Mindell warns that women who fall into other categories should not risk a home birth. "When emergencies happen, it is an emergency -- and a baby needs care quickly: oxygen, respirators. If you're determined to deliver at home, have emergency transportation lined up. Find out ahead of time if your hospital has an OB on staff, and ask to meet that person -- before the delivery. And remember, the goal is healthy mom, healthy baby. No matter how you bring your child into the world, you're a hero."
Morissette, beaming even as she talks of having a "low threshold for pain" and being nervous about how she'll tolerate her upcoming labor, agrees. At the end of the day, she's just thrilled to add a new note to her singer/composer/actor/author oeuvre: being a mom.
First Trimester: Go with the flow and surrender to the experience.
"I really wanted to eat in a balanced way during those early weeks, but all I could handle was a whole lot of carbs," Morissette laughs. "Thankfully, the nausea let up somewhere around the third or fourth month and I was able to eat fruit, too. But then all I wanted was fruit. Salads and greens came later."
Second Trimester: Do what feels right for you and your partner.
As an "older mother," at age 36, Morissette falls into a higher-risk category for potential genetic defects. The singer and her husband faced the choice of several invasive procedures early into the second trimester, including amniocentesis, but they didn't have any of them. Amniocentesis detects chromosomal abnormalities, something found more commonly in pregnancies in women over 35, and is performed between the 15th and 18th weeks of pregnancy by inserting a needle into the amniotic sac surrounding a developing fetus to draw fluid for testing.
"I completely understand any woman's need to know, or not to know," says Morissette. "For me, if something alarming revealed itself during the initial, noninvasive procedure, I might go to the next, more invasive step. That didn't happen; thankfully, all systems were go. But I support a woman's decision, no matter what it is, about these kinds of tests."
Third Trimester: If you can't beat 'em, join 'em.
Tossing and turning in the middle of the night due to physical discomfort and soaring hormone levels is not getting Morissette down. "If I wake up at 3, OK. I'm up. I'm lucky, though, because I can eventually get back to bed and turn off the alarm. Being able to sleep late into the morning has saved me!"
Plus... Labor and Delivery: Make a birth plan -- but be prepared for anything.

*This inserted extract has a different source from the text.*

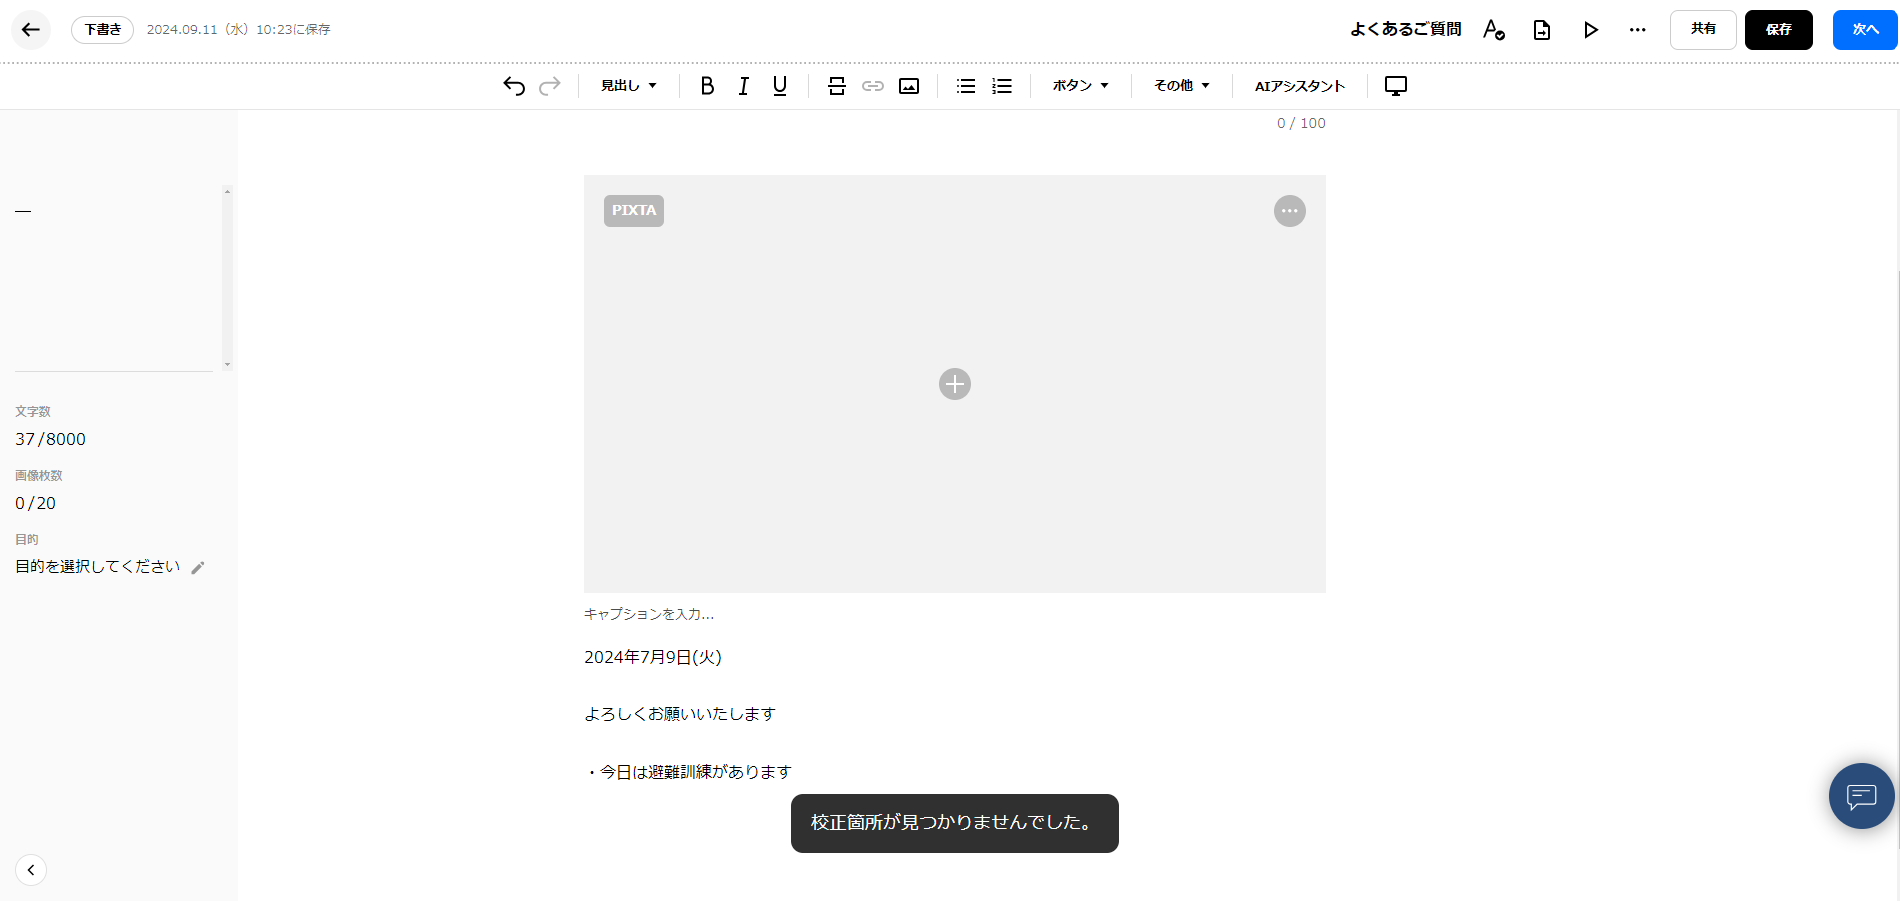Collapse the left sidebar panel
Image resolution: width=1900 pixels, height=901 pixels.
click(x=31, y=870)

"I worry about the pain of labor," she admits. "But the fact that it has a purpose -- bringing a baby into the world -- makes me think I can get through it. We'll see. It's not like putting your hand on a hot stove -- there's no purpose to that! But while I have an idea of how I want things to go, I know that I'm not the only one with intentions here. I'm open to the experience, no matter what it brings."